The second trial took place at the following spring assizes at Gloucester. The evidence for the crown showed the utter hollowness of the plaintiff's claim. The attorney's clerk, from whom the impostor had stated he received the formal declaration of Sir Hugh Smyth, was called, and declared that he had written the letter which was said to have accompanied the deed, from the prisoner's dictation; the deed was produced at the time, and the witness took a memorandum of the name of the attesting witnesses on the back of a copy of his letter. This copy, with the endorsement, was produced in court. The brown paper which the prisoner had sworn formed the wrapper of the deed when he received it, was proved to be the same in which Mr. Moring, the engraver, had wrapped up a seal which he had sent to the prisoner—the very seal in which the engraver had made the unlucky blunder. It was also clearly proved that the parchment on which the forgery had been written was prepared by a process which had only been discovered about ten years, and chemical experts were decidedly of opinion that the ink had received its antique appearance by artificial means, and that the wax was undoubtedly modern. Various startling errors and discrepancies were pointed out in the document itself, the most noteworthy being a reference made to Sir Hugh's wife, as "the late Elizabeth Howell," whereas that lady was alive and in good health at the time the deed was supposed to have been drawn up, and having been previously married to Sir Hugh, was known as Lady Smyth up to her death in 1841, she having survived her husband seventeen years,
The picture, which had been produced on the first trial as a portrait of Sir Hugh, was proved beyond all doubt to be that of John Provis, the eldest son of the carpenter; and the prisoner's sister, a married woman named Mary Heath, on being placed in the witness-box, recognised him at once as her youngest brother, Thomas Provis; and said she had never heard of his being any other, although she knew that upon taking up the trade of lecturing he had assumed the name of "Dr. Smyth." Several persons, who were familiarly acquainted with the carpenter's family, also recognised him as Tom Provis; and evidence was led to identify him as a person who had kept a school at Ladymede, Bath, and had been compelled to abscond for disgraceful conduct towards his pupils. They, however, failed to do so very clearly; "whereon," says the reporter, "the prisoner, with an air of great triumph, produced an enormous pig-tail, which up to this moment had been kept concealed under his coat, and turning round ostentatiously, displayed this appendage to the court and jury, appealing to it as an irrefragable proof of his aristocratic birth, and declaiming with solemn emphasis that he was born with it. He added also that his son was born with one six inches long." Cocks, the engraver, proved that he was employed by the prisoner, in January, 1853, to engrave the inscriptions on the rings, which the prisoner had selected on the supposition that they were antique rings; but, in fact, they were modern antiques. Mr. Moring also gave evidence as to the engraving of the fatal seal. On this evidence Provis was found guilty, and was sentenced to twenty years' transportation. He retained his composure to the last, and before his trial assigned all his right, title, and interest in the Smyth estates to his eldest son, lest they should become forfeited to the crown by his conviction for felony.

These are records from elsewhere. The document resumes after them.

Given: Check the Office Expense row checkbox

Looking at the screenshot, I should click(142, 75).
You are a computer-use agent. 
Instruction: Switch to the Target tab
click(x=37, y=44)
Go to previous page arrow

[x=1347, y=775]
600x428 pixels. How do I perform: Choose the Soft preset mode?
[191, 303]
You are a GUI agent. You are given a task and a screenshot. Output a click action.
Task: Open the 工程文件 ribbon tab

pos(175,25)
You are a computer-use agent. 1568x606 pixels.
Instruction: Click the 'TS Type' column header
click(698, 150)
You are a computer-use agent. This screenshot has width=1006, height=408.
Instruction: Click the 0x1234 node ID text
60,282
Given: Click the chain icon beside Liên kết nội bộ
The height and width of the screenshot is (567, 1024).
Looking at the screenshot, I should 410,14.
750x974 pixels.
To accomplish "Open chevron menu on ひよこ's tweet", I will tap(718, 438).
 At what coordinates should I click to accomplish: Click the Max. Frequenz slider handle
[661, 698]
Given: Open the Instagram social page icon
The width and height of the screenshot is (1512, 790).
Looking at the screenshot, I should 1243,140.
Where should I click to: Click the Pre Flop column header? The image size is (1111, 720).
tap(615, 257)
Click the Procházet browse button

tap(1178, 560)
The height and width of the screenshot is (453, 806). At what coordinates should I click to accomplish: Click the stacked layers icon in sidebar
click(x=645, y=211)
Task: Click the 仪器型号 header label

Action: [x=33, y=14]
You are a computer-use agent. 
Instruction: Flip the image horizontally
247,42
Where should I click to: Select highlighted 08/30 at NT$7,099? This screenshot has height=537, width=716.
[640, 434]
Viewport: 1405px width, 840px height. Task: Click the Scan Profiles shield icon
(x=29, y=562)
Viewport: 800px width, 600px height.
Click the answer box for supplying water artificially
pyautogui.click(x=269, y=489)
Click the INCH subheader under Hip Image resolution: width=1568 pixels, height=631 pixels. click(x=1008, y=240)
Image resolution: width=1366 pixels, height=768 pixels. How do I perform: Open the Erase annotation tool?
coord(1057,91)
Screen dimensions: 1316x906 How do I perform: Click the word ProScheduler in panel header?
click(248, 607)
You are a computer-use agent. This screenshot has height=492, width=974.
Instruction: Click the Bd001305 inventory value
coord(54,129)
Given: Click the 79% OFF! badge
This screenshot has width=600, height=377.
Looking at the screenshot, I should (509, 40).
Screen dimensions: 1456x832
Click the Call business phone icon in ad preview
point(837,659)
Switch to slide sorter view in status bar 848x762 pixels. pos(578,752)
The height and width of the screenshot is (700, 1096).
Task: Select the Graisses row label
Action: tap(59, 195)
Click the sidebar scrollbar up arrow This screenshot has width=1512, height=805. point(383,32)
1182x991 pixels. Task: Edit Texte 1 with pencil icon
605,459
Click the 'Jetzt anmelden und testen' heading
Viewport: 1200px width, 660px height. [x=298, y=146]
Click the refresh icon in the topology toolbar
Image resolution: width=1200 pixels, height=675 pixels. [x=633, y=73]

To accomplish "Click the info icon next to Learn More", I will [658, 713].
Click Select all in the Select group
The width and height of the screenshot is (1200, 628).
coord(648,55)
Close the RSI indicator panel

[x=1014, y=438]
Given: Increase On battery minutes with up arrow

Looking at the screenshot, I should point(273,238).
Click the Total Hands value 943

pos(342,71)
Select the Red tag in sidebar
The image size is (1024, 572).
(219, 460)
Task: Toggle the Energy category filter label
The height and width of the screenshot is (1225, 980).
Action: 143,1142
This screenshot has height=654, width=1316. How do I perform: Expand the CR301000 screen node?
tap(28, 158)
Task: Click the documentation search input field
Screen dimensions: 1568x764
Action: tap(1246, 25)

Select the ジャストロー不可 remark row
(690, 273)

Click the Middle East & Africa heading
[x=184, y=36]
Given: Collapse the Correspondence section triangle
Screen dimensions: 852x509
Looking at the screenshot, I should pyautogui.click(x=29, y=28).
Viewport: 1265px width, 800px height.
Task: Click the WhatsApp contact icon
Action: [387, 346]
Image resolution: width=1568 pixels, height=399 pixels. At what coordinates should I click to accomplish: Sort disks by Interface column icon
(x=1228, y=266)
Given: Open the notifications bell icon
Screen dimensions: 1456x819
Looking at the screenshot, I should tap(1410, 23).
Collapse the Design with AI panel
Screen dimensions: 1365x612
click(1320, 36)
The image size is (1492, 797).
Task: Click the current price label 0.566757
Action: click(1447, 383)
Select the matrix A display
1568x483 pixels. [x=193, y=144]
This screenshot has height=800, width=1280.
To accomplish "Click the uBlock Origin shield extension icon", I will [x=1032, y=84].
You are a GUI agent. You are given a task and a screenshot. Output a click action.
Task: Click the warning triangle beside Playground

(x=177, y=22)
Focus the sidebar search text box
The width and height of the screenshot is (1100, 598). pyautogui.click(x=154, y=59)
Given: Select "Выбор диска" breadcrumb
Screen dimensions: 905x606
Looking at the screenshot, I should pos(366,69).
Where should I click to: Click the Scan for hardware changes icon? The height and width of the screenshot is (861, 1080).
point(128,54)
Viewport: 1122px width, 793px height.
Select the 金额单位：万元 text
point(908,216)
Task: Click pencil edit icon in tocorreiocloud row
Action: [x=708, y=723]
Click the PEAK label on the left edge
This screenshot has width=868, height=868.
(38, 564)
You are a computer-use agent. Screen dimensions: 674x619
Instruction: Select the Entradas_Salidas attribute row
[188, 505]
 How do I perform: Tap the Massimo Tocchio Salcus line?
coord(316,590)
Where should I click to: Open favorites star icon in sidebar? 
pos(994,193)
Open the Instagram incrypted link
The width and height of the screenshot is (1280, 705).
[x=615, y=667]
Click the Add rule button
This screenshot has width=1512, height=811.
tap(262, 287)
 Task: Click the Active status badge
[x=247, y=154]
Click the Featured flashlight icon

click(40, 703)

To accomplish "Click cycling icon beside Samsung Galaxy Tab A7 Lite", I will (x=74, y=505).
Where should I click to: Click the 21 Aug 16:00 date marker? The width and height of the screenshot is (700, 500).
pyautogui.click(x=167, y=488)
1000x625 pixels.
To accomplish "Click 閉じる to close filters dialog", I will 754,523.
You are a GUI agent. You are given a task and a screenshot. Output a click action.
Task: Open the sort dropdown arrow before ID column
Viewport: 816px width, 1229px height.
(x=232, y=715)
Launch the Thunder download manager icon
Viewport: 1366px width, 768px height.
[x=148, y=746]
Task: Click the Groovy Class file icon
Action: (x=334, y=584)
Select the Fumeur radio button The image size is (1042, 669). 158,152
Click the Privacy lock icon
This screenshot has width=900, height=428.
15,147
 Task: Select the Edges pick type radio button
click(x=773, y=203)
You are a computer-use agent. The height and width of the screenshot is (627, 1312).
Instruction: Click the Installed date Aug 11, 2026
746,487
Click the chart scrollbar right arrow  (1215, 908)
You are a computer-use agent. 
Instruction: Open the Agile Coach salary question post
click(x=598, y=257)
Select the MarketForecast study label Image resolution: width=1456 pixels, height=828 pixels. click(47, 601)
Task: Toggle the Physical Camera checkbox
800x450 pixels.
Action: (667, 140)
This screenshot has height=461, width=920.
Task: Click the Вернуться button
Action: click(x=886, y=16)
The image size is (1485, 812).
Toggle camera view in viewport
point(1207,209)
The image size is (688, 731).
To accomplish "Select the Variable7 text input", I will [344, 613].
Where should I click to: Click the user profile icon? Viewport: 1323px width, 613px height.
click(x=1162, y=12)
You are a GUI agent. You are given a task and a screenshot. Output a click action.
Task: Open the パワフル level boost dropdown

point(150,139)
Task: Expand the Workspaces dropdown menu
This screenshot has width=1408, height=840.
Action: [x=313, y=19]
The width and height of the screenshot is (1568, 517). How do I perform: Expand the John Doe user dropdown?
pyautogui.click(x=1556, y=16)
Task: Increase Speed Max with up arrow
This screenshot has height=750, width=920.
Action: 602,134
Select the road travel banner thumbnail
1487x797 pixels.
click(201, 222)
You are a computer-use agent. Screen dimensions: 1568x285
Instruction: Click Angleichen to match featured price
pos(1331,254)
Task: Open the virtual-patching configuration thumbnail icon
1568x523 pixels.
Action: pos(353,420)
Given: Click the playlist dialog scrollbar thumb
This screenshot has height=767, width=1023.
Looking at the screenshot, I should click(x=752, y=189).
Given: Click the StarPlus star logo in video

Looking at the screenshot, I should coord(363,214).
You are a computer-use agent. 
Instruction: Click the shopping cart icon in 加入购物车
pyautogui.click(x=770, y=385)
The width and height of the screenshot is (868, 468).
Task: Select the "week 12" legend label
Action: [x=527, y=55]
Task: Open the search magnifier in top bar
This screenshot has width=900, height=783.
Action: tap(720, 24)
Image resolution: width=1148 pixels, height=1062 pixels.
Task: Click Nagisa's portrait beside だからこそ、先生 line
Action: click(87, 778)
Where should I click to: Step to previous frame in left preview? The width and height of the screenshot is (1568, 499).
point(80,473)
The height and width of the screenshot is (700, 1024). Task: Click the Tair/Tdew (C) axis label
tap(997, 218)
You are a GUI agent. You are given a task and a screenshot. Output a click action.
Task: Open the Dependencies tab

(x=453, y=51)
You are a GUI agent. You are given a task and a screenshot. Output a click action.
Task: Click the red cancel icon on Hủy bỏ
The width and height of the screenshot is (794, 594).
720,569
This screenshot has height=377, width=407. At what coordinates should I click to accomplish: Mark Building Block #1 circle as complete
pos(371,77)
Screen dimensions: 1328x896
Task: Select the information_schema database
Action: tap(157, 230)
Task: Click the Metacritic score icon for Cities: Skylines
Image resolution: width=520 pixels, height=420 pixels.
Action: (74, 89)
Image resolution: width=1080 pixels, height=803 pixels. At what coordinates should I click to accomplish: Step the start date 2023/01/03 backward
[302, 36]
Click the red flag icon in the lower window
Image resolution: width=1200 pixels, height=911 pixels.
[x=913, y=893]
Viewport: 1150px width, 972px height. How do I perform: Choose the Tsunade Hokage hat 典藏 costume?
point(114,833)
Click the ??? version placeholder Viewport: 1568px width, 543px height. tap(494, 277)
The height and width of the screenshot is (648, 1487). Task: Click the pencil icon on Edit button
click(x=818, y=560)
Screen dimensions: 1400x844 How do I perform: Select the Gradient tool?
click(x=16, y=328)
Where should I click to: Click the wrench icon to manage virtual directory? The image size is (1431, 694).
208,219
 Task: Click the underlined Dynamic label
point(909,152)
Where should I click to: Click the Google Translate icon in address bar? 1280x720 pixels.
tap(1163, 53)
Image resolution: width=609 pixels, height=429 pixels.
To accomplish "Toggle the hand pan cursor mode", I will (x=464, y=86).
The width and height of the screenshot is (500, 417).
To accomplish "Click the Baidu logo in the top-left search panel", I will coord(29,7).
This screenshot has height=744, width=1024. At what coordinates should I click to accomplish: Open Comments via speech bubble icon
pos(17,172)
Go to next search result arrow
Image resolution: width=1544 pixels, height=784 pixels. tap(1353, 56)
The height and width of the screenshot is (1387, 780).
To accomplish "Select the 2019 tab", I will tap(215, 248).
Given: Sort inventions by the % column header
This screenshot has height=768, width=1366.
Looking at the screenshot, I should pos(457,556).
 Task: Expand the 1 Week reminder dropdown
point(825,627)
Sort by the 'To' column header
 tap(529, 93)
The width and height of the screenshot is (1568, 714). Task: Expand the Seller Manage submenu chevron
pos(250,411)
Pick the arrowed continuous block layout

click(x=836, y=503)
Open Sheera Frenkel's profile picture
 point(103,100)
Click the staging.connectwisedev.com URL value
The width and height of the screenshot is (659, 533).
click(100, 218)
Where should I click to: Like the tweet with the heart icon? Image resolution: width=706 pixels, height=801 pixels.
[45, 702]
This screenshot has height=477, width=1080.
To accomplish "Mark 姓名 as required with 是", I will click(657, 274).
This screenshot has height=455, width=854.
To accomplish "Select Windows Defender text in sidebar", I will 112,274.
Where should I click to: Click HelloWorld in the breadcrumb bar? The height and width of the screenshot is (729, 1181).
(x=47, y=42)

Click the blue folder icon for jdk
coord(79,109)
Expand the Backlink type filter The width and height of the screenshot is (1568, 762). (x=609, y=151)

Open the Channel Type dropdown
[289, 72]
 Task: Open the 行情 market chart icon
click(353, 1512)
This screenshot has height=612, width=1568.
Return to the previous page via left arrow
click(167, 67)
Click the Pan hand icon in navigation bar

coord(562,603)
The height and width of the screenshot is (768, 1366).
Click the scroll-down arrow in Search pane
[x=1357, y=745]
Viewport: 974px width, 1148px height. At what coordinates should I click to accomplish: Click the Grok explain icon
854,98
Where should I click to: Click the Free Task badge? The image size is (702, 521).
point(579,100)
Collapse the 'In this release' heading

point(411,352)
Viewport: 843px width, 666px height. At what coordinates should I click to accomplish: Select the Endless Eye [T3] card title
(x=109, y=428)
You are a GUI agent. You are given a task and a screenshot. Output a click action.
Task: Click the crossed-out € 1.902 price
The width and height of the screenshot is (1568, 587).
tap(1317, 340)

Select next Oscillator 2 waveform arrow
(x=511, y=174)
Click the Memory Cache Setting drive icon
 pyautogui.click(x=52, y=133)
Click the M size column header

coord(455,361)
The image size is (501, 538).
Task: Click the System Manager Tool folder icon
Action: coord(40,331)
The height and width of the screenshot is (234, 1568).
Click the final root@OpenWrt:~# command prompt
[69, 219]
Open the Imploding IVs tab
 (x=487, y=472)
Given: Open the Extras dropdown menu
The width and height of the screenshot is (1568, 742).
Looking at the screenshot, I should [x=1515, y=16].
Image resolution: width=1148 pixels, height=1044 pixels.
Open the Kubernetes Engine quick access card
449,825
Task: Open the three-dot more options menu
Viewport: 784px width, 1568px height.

His history was well known to the authorities, who were prepared to prove, had it been necessary, that he had been convicted of horse-stealing in 1811, and had been sentenced to death—a sentence which was commuted; that he had married one of the servants of Sir John Smyth, and had deserted her, and that he had fled from Bath to escape the punishment of the vilest offences perpetrated during his residence in the City of Springs. But it was needless to produce more damning testimony than was brought forward. For twenty years the world has heard nothing more of the sham Sir Richard Hugh Smyth.